Over the last two decades, three issues have occupied my mind:
Has the digital era segmented or united the world? Has instant access to data and global networking made people more broad-minded and tolerant of diversity, or has it merely reinforced the views of likeminded individuals?
People accept globalization when it delivers prosperity and winners outnumber losers. But will globalization be more resented and resisted as the world enters a long period of slow or no growth?
How can in-groups that share common values deal with out-groups that don't? Is it possible to be truly inclusive without demonizing those that are outside the tent?
My modest aim in this book is to dissect these questions from an historical perspective — to see how far the world has come, and what lies ahead if current trends continue.
So, let us begin with history.
From 1618 to 1648 Europe was torn apart by a devastating and ruthless war. It was waged with a fanaticism nourished by religious extremism, which absolved soldiers who committed atrocities because it was God's will and done in God's name. Out of this debacle came the Westphalian system, giving rise to the nation-state.
Fundamentally, the conflict in Europe was about who should have the right to define ethics, norms, values and behavioural patterns in a Europe baffled after Martin Luther's challenging of the Catholic Church, and still struggling to digest the social repercussions of the information revolution inaugurated by the printing press and movable type.
The global picture today resembles this earlier situation in many ways — the religious fanaticism, the chaotic warfare and social breakdown all speak to our liveliest fears of today, especially when their effects can be multiplied by the sinister use of modern weaponry and technology.

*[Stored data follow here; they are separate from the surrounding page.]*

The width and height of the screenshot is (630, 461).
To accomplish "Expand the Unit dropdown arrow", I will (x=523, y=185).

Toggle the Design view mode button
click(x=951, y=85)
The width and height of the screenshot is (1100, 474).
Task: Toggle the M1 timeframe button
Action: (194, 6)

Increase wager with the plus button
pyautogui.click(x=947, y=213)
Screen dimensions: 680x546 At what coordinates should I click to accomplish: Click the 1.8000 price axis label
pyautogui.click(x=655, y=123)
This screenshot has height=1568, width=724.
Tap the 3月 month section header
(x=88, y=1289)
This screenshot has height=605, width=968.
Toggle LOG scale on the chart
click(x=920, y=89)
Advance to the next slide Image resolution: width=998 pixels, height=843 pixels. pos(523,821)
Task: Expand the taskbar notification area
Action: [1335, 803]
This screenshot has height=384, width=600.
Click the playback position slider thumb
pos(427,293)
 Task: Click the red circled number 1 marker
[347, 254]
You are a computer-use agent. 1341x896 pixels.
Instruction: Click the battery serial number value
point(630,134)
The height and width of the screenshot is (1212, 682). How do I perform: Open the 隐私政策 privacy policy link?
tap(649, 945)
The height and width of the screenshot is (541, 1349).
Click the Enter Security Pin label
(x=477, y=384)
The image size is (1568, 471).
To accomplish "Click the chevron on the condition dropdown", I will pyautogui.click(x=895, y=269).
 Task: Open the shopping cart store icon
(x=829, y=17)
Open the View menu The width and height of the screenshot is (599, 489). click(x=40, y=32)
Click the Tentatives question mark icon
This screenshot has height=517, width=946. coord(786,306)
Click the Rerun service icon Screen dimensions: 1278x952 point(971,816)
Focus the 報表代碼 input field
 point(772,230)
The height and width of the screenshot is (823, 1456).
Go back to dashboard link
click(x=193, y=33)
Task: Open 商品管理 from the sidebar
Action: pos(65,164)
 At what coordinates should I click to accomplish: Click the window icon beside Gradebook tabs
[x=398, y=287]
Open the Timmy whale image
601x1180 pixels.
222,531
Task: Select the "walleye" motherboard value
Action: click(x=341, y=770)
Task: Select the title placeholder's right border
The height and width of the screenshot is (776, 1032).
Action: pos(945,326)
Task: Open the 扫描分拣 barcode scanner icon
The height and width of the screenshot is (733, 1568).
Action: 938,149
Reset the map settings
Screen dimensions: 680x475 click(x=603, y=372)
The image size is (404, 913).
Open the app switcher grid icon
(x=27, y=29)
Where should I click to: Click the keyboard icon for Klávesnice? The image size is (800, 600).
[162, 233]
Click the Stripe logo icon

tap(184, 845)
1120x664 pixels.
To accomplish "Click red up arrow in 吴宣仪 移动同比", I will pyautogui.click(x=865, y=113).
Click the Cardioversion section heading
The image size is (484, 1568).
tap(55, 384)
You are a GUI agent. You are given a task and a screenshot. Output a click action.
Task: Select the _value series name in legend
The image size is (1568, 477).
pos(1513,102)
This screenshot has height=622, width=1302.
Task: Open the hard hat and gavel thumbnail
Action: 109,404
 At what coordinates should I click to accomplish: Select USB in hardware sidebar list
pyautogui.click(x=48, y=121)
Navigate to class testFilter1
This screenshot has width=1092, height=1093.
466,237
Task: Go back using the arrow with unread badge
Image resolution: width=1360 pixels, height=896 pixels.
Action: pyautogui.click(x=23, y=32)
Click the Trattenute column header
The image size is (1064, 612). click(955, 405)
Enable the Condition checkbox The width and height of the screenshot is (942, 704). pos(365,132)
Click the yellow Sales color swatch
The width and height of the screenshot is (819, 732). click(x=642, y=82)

The Thirty Years War put Europe on the road to a unique constellation of military power, economic influence and political thinking. The main thread was the jump from the local to the national level. People lost their affiliations to smaller communities and stopped knowing or caring about their neighbours. This initiated a long march towards dehumanization, denaturalization and high power distance. Before the Thirty Years War, “power” was rarely exercised outside the local level.